Basically you create separate modules, that have their own methods ( = functions or actions or whatever ) and their own properties ( = variables, or data or parameters or whatever). When module A needs access to functions or variables of module B, you need to require module B in module A. This doesn't break the concept of OOP.

 

By the way, in Corona and Lua game programming OOP can be as simple as splitting your code into modules, or distinct "objects" that each have their own functions and variables. The cool thing is that if you build all your separate simpler modules so that they can never fail or crash, then your program will always work more or less instead of crash!

 

One step up in complexity is simple pseudo-OOP using prototypes, which is basically a difficult way to say that you create modules that you can spawn - like creating instances from classes.

 

Then moving on in complexity you get inheritance and polymorphism etc... Inheritance is not too difficult actually. It's really cool stuff.
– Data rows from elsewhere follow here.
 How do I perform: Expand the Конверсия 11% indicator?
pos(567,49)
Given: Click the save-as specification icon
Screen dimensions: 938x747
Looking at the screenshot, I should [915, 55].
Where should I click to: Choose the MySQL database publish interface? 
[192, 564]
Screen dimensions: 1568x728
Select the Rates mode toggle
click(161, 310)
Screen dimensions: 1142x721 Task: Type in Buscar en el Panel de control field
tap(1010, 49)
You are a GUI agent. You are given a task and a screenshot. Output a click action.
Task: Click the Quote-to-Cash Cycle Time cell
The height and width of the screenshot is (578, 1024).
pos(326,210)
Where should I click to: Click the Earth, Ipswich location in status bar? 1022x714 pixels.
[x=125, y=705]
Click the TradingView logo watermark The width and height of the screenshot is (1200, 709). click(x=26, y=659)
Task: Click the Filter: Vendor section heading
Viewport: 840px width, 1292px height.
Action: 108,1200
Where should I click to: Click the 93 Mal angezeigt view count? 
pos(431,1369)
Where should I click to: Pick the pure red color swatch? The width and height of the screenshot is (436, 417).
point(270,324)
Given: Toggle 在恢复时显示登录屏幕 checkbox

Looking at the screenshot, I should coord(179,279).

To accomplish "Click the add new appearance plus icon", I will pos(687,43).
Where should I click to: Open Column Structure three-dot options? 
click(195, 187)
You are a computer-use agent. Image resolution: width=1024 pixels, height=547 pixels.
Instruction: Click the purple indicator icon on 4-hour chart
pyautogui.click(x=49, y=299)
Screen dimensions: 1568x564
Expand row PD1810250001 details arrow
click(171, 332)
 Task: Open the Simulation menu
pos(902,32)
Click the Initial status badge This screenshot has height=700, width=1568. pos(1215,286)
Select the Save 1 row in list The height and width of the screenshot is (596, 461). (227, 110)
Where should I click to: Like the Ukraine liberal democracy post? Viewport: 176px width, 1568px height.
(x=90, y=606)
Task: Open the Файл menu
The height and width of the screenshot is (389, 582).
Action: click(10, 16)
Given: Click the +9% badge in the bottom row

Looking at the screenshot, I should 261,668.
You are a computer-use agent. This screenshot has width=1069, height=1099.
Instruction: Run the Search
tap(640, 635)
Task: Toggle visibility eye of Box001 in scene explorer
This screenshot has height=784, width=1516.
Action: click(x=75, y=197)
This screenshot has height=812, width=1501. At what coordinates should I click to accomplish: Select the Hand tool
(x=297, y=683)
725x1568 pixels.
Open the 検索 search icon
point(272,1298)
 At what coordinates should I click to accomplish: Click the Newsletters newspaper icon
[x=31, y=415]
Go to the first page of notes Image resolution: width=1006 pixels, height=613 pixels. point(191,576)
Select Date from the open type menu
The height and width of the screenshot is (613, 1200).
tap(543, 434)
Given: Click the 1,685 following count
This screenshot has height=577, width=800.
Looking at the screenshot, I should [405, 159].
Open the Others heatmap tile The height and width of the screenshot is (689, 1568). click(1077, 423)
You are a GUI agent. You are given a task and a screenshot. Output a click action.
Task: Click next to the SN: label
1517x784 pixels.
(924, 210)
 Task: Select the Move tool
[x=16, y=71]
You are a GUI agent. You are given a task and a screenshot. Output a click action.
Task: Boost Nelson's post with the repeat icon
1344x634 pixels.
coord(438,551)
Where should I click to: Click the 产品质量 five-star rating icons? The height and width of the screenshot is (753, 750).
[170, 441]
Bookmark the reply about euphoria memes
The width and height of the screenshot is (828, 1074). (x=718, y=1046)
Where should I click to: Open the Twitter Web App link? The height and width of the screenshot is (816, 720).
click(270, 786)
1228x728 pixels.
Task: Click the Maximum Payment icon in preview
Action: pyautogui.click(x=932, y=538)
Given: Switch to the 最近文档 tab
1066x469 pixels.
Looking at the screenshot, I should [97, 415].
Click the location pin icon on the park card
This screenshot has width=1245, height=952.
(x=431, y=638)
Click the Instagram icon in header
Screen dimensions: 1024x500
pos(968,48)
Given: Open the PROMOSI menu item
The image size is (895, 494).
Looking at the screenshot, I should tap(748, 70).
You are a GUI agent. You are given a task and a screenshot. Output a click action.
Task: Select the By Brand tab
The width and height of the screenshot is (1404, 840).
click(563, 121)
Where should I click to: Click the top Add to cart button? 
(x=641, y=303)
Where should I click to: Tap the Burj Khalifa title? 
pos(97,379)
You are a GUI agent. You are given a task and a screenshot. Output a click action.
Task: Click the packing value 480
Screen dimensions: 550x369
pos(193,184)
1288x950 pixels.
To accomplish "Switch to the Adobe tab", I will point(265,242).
I'm not a programmer from background so it took me a while to get my mind around some stuff, but organising my modules is something I really, really, really enjoy now.

 

It also helps me to clean my code up tremendously! My gameEngine.lua code reads something like this:

levelManager.readCurrentLevel()
graphicsLoader.loadGraphics()
levelManager.buildLevel()
uiBuilder.buildUI()
gameEngine.startGame()

Because all of the "hard" code is in separate external module, I get something in the end that is really easy to read, follow and understand. Tres cool! :)

 

One thing to watch out for: you can not create infinite "loops" in requiring. That means that if module A requires module B, then you can not also require module B in module A. This is sometimes tricky, and makes you scratch your head from time to time, but it's actually quite fun. A solution for this, by the way, is creating a module C that requires module A and B. This way A and B see eachother "in both directions" and can communicate easily. But there are other solutions. Creating this structure or architecture is challenging at first, but it actually makes life a LOT easier, and coding faster once you get the hang of it.